Who is right, who is wrong on this issue? Not really a point worth contending really, however, I would like to mention that as a marketer, I like to consider everyone’s reliable statistics not just Facebooks. To be fair, when I was reading one of my weekly Marketing Magazines; the latest issue of NMA (dated March 20th 2008), the statistics provided by Nielsen Online in Luan Goldie’s article make the recent fall pretty clear. Facebook had 8.9m unique users in December 2007 whereas it has dropped down to 8.3m in February 2008. Hitwise statistics on the other hand show that it is climbing up again.
Bebo, one of Facebook’s main competitors in the UK market seems to be on the rise, jumping 12% to 4.6m unique users in February. This may be due to the recent news of the buy-out by AOL or an improved marketing effort as proposed by Roger (News: AOL buys Bebo! UK loses largest home-grown player to the US)
. The audience has an increasing number of social networking sites and the offer on one only differs slightly from the other. The target audience can choose a different service provider anytime with little effort. It is easy to register, it is free and most of all, it is engaging and FUN!
But, going back to my original question - are we happy with Facebook as a part of our daily lives? Do you like receiving emails from the applications you have installed on your profile page, informing you who gave you flowers for your virtual garden, who fed your “virtual” pet that day, who rated you as the sexiest? Are we starting to get frustrated? Is that the reason why we are slowly leaving Facebook and choosing other media platforms?

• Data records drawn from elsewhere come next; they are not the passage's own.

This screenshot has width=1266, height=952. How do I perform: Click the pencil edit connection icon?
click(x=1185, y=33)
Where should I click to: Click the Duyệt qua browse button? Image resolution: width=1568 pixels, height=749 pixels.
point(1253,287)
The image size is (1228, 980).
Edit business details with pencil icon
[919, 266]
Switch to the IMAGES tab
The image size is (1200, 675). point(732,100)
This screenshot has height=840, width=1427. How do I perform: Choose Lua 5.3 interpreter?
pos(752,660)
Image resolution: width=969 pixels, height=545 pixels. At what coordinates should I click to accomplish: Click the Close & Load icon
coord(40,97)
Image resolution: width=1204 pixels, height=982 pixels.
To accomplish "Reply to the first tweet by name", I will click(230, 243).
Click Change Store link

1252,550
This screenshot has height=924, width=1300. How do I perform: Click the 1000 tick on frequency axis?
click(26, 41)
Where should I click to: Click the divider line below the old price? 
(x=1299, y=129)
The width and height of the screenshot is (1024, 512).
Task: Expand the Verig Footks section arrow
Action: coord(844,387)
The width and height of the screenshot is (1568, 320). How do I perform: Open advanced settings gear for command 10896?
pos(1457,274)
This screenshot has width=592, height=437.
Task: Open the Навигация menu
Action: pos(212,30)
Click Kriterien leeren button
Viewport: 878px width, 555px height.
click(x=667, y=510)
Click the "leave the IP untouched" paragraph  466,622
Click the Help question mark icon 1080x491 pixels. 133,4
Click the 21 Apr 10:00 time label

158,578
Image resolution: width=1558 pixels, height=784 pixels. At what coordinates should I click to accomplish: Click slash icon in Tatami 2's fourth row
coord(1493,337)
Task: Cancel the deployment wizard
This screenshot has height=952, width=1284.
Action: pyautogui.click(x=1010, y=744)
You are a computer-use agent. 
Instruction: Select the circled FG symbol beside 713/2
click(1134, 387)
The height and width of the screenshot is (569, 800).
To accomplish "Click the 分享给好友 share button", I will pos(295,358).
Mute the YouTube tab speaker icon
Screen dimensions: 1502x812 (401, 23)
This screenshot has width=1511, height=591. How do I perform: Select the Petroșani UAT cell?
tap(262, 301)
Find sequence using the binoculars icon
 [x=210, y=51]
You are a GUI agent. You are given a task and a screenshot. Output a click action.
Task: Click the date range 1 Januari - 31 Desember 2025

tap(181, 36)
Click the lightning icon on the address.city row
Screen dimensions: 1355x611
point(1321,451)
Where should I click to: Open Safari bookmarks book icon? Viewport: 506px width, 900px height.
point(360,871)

There is a slightly darker side to engaging ‘fully’ with a social network such as Facebook too. Some senior managers use Facebook to find out what their employees are doing on their Facebook Profiles. Some even take a step further (argued to be 20%) and check the profiles of the job applicants. The latest news on this front is that Managers who make decisions could be influenced by the applicants’ profiles (around 60% of seniors) and current employees actions/ profiles on Facebook face getting banned. How this is going to be controlled or take action is a different question? Facebook I believe was unique and had a high entrance level (once upon a time, we could only register to the site if we had a University email account), now after opening fully they are definitely going through some tough times.